Damit entschied er sich auch für die mit Abstand bekannteste Firma der Eidgenossenschaft. Weder Victorinox, die das Schweizer Taschenmesser herstellen noch die Großbank UBS können da mithalten. Selbst Nestle hat als Name nicht solch einen Bekanntheitsgrad wie Ricola. Was das Unternehmen sehr teuer machen würde für Konzerne wie eben beispielsweise Nestle. Solche Überlegungen aber kommen bei Ricola gar nicht vor. Erstens hat Felix Richterich mit 50 Jahren noch viel Zeit bis zu seinem Ausscheiden und zweitens hat er zwei Kinder, viele Neffen und Nichten, „von denen irgendjemand das Unternehmen bestimmt weiterführen wird.“

Der in einigen Jahren wahrscheinlich eine noch immer gesunde Firma vorfinden wird, die in ihrer Geschichte bislang nur zwei größere Probleme hatte.
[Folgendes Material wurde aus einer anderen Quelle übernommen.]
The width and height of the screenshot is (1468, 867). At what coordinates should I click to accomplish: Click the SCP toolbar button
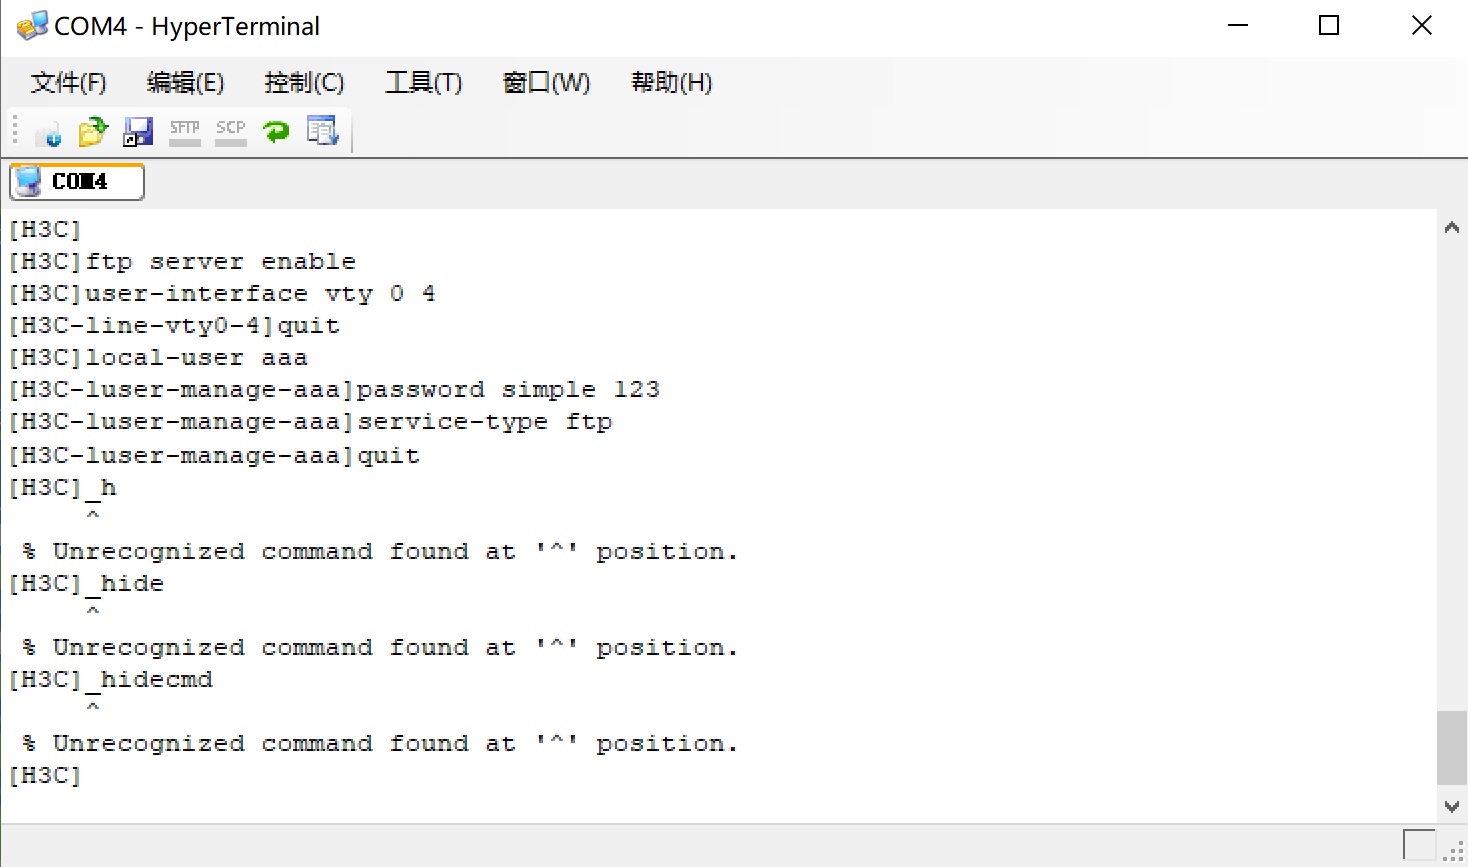[x=230, y=131]
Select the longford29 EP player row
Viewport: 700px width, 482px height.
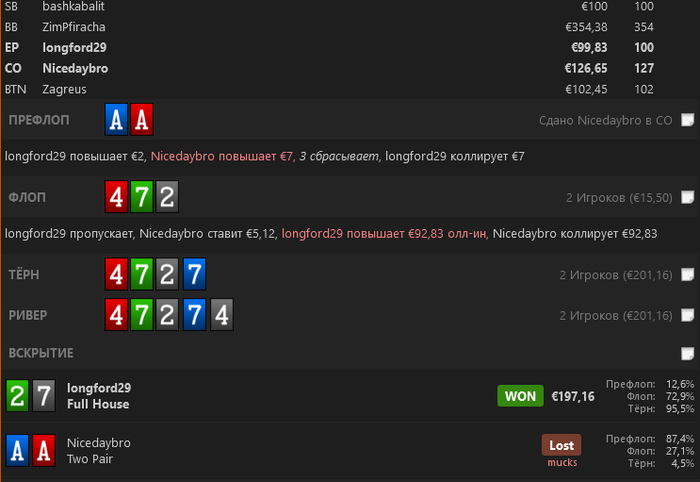(350, 48)
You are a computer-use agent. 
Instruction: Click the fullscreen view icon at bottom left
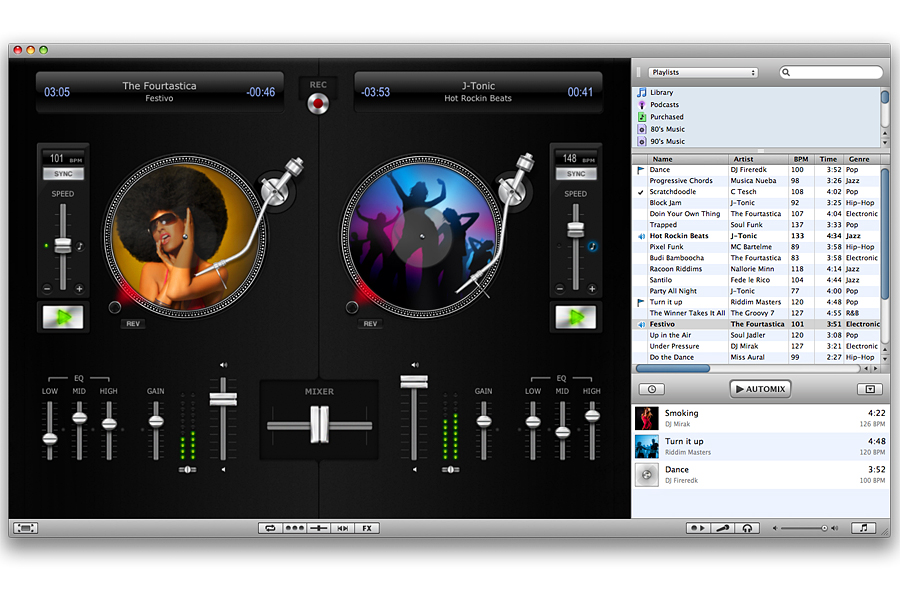[x=25, y=528]
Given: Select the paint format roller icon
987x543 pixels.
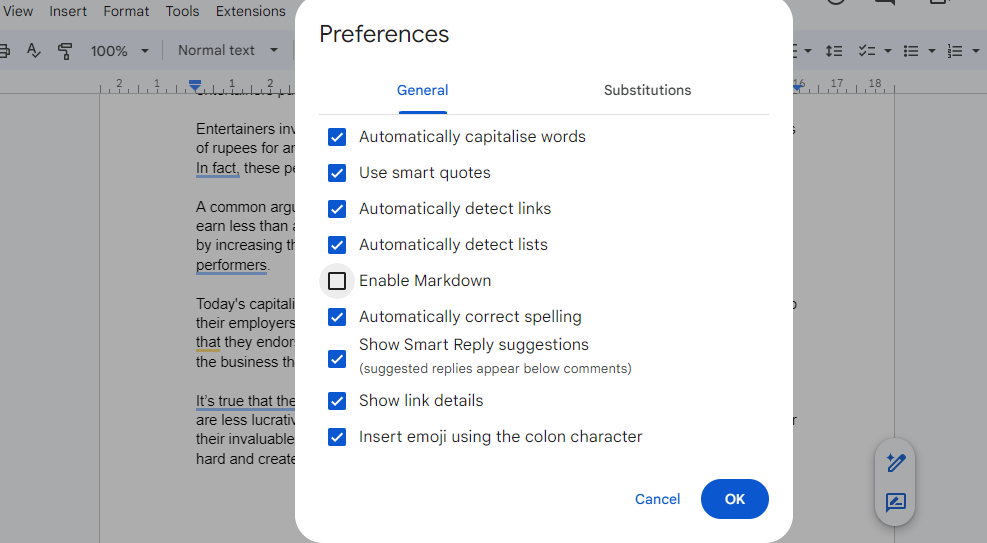Looking at the screenshot, I should tap(65, 50).
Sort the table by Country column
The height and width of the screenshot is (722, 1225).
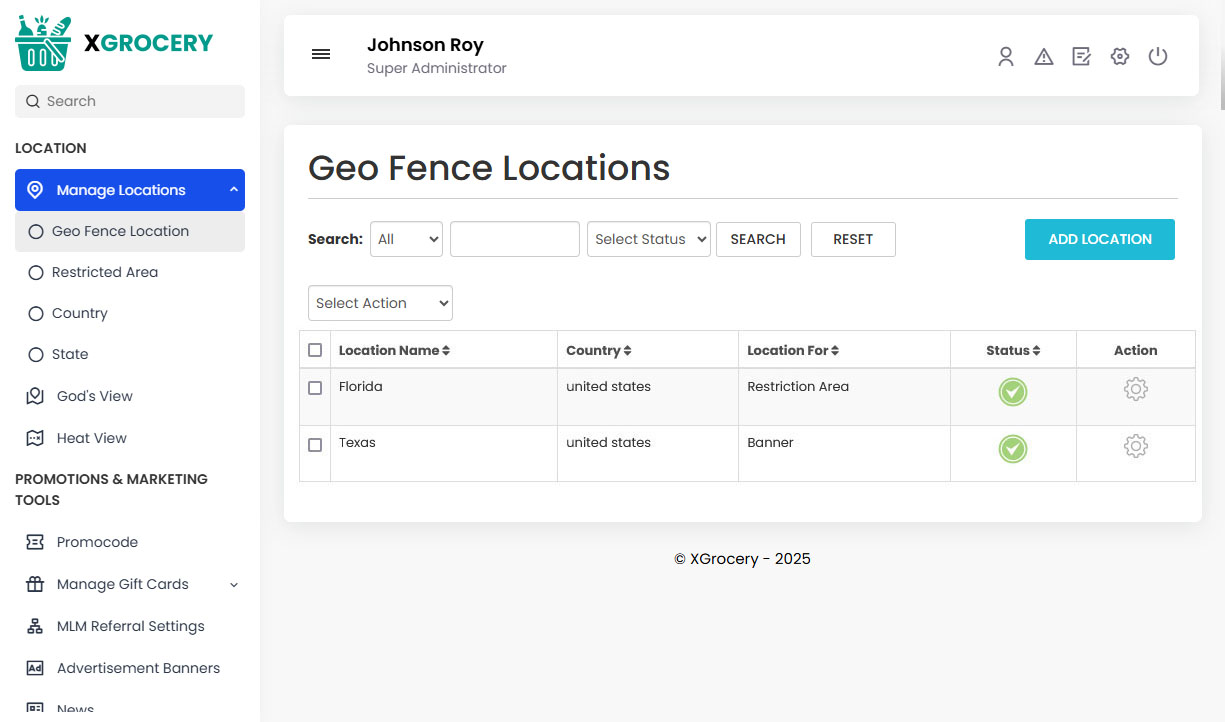[598, 350]
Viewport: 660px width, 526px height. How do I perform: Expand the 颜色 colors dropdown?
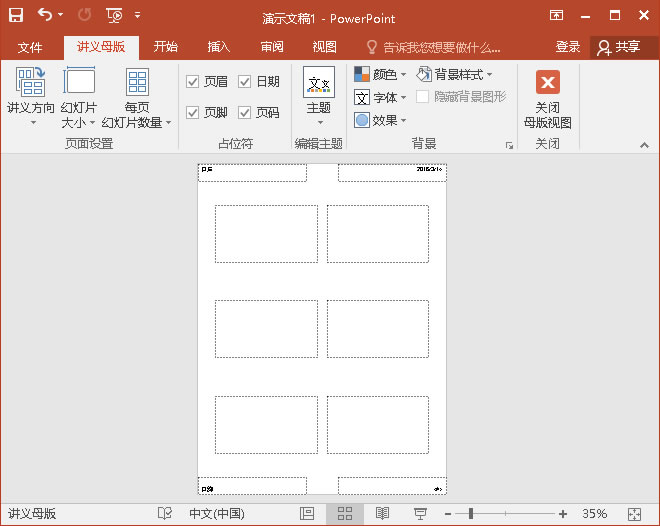(x=380, y=75)
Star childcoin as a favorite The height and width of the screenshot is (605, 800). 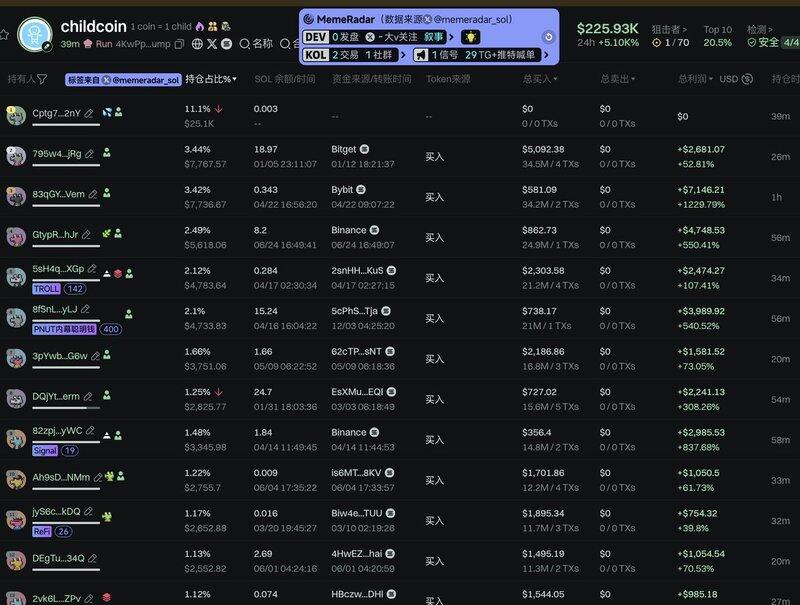(x=5, y=34)

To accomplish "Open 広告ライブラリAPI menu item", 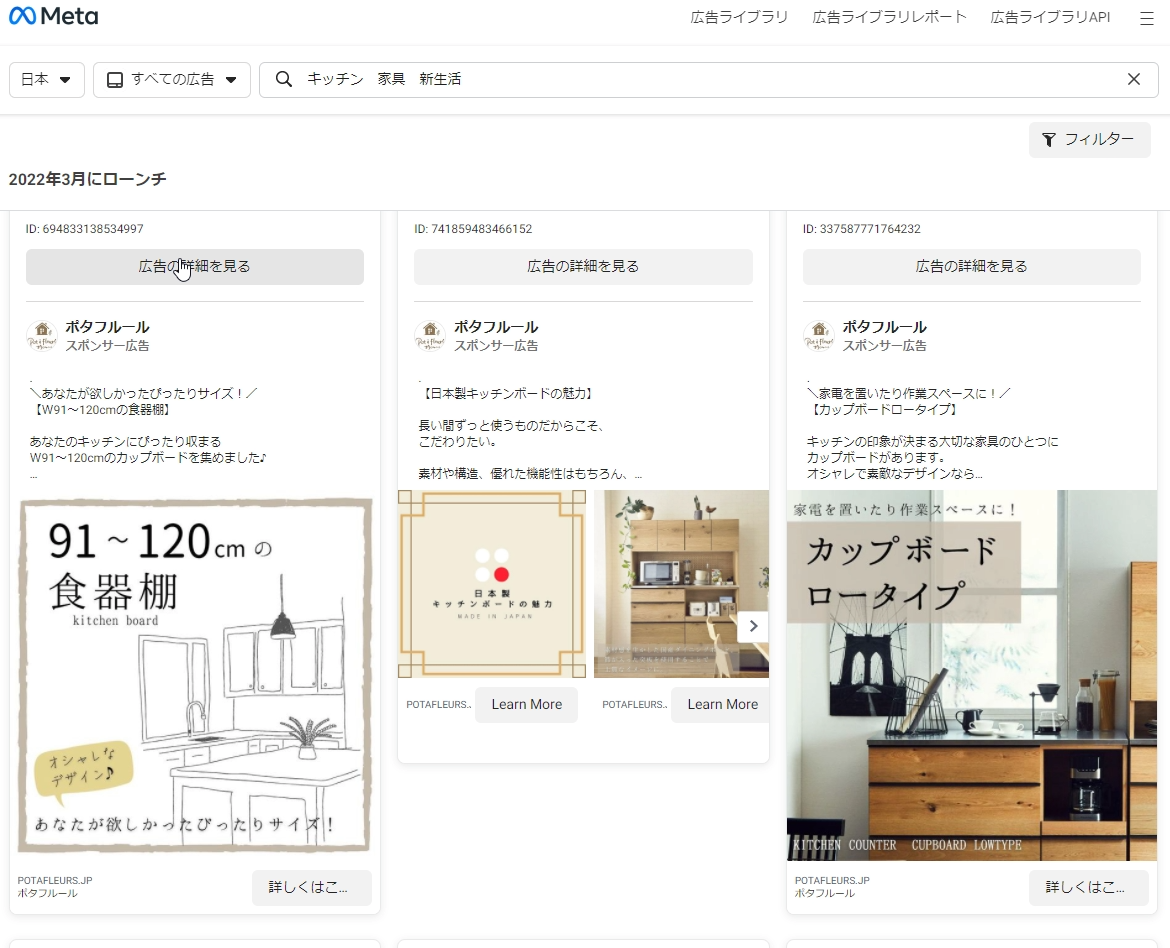I will (1050, 18).
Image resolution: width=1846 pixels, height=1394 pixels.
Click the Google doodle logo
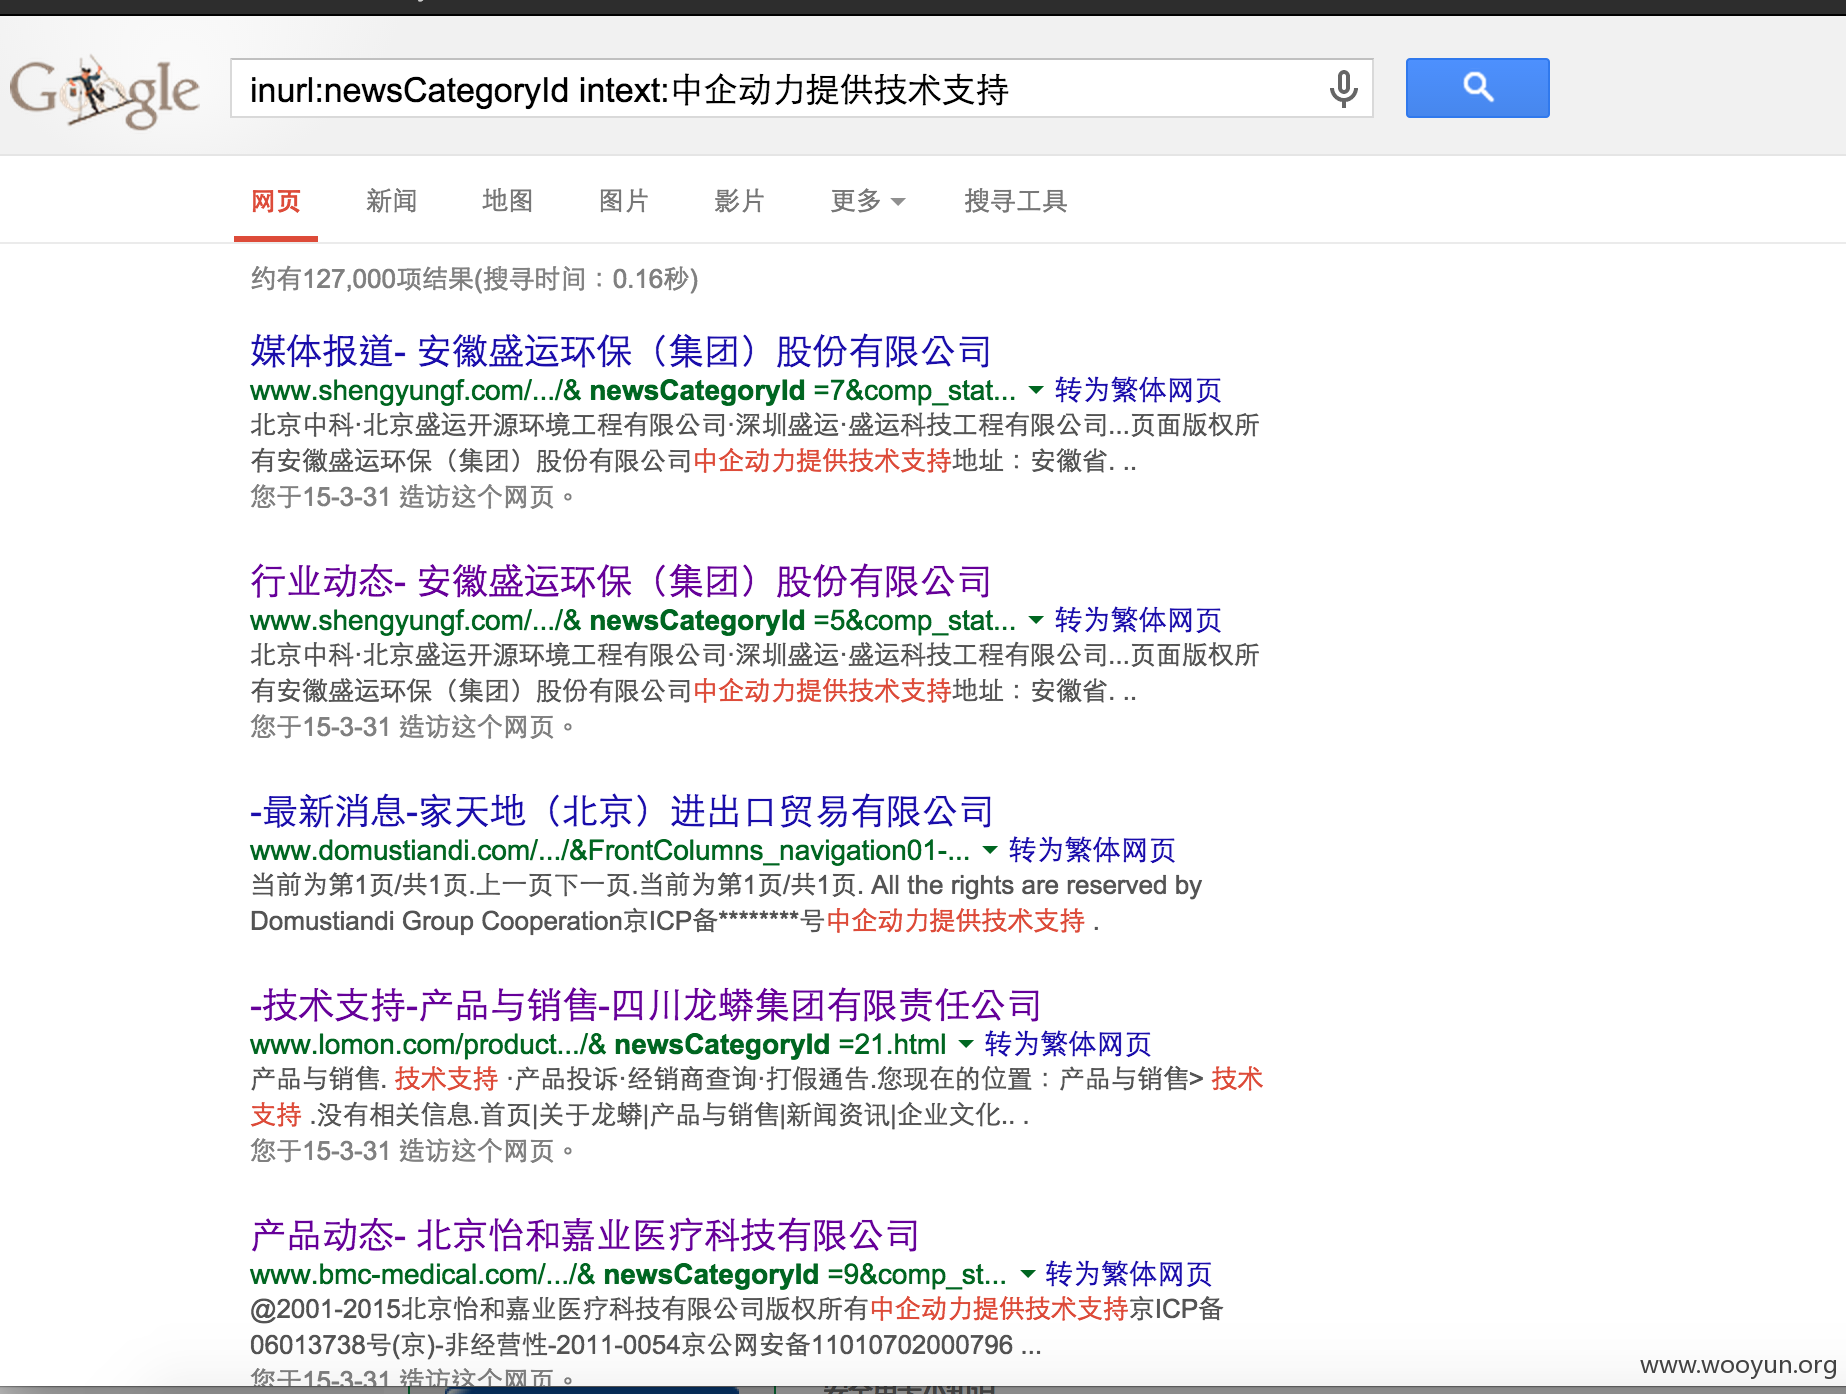(x=103, y=91)
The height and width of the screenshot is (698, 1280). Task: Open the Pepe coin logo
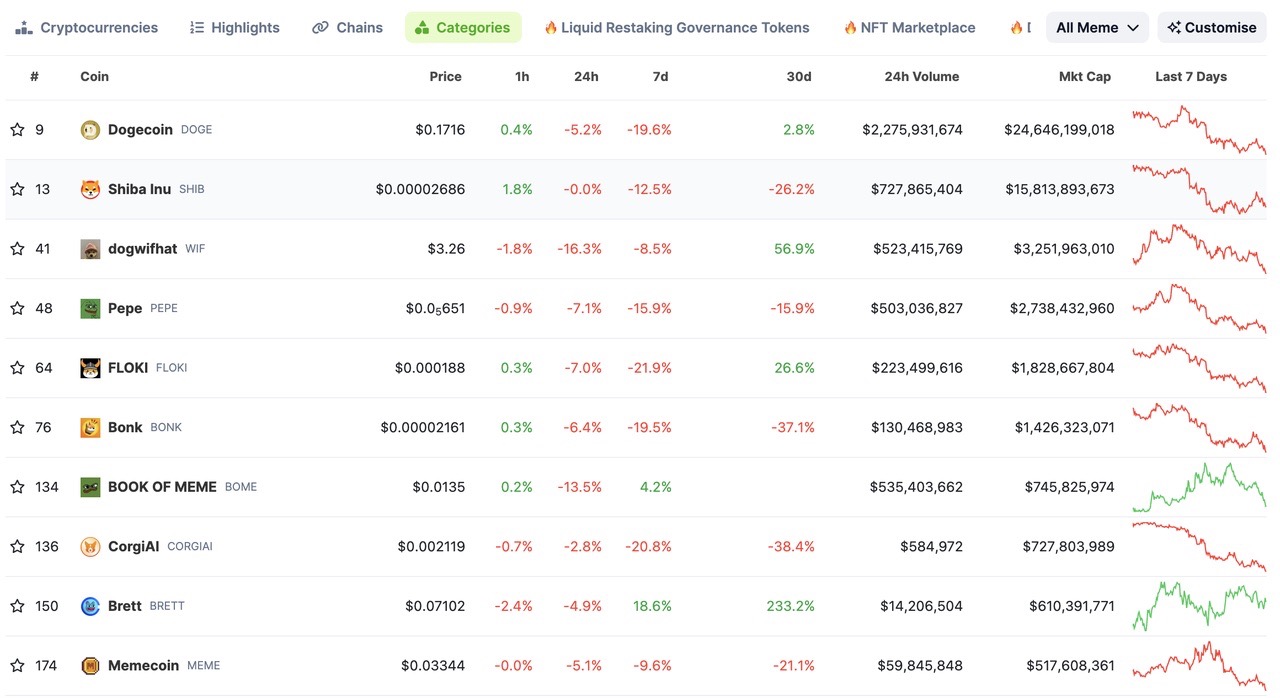pos(90,308)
Beide löste sie. In den Sechzigern und Siebzigern war es das Problem, dass das Geschäft recht starken Schwankungen unterlag. Große Umsätze im Winter. Geringe im Sommer. Weil Ricola ausschließlich als Hustenbonbon wahrgenommen wurde. Das im Sommer eben nicht lief. Da wollten die Leute erfrischt werden. Dann kam 1980 Richterichs Vater auf die Idee, Bonbons mit Zitrusfrüchten herzustellen. Als Sommervariante. Das schlug ein. In den Neunzigern geriet Ricola in eine Imagekrise. „Unser Alpenklischee war irgendwie ausgelutscht,“ sagt Richterich und lächelt, weil ihm der Satz ungewollt doppelsinnig geraten ist. „Wir mussten dringend ein bisschen frecher und zeitgemäßer werden.“ Am schnellsten ließ sich das mit breit angelegter Fernsehwerbung bewirken. Man führte Diskussionen über verschiedene Konzepte. Am Ende wurde es jenes von Jung von Matt. Nach dessen häufiger Ausstrahlung das Imageproblem behoben war und die Wachstumsraten nach oben schnellten. Bis heute hat man zehn Neuauflagen davon produziert.

Einen Weltstar wie Robbie Williams mussten sie damit als Konsumenten aber nicht mehr gewinnen. Der hat seit Beginn seiner Karriere vor Auftritten immer einen festen Ablauf, Kokain mal nicht eingeschlossen: er isst Sushi, trinkt Diätcola und am Ende lutscht er Ricola Kräuterzucker. Und auch Madonna wird sehr ungehalten, liegen in ihrer Garderobe keine Bonbons aus Laufen, auch wenn sie vermutlich nicht mal weiß, dass Laufen in Europa liegt.

Aber das ist Ricola auch nicht wichtig. Hier ist sowieso das Produkt der Star. Man tut alles, damit es ihm gut geht. Der Rest ist Nebensache.